I think that’s a very difficult thing to capture nicely, and I’m impressed by the way Eliot tells it the way it really happens.
There’s another example — a better example, I think — in Burnt Norton (I):
Footfalls echo in the memory
Down the passage which we did not take
Towards the door we never opened
Into the rose-garden. My words echo
Thus, in your mind.
But to what purpose
Disturbing the dust on a bowl of rose-leaves
I do not know.
Inhabit the garden.
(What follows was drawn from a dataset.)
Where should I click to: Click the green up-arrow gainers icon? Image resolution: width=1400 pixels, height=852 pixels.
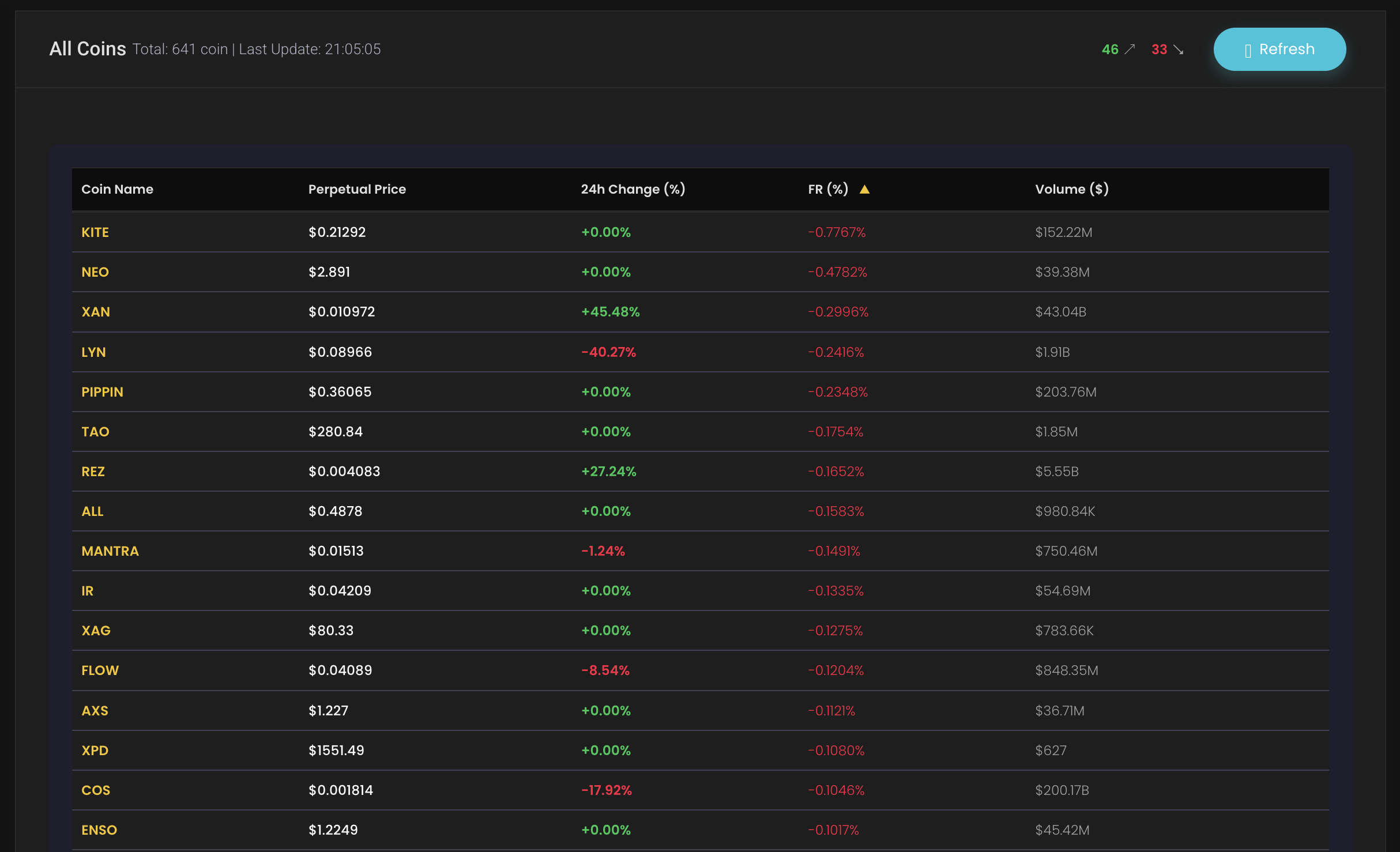(1130, 50)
Shall we follow?
Quick, said the bird, find them, find them,
Round the corner.
Here the moment of possibility is the question, “Shall we follow?” And then in the next line, in the very next word we are in the garden (and a very strange garden it is!)
Well, psychotherapy is often just like that. You can be sitting there talking, say, to a woman about a time when she was a little girl, and there is a tiny moment of silence in which the world kind of shifts around, and in the very next word you are talking to a little girl. It’s very, very strange to find that described in poetry.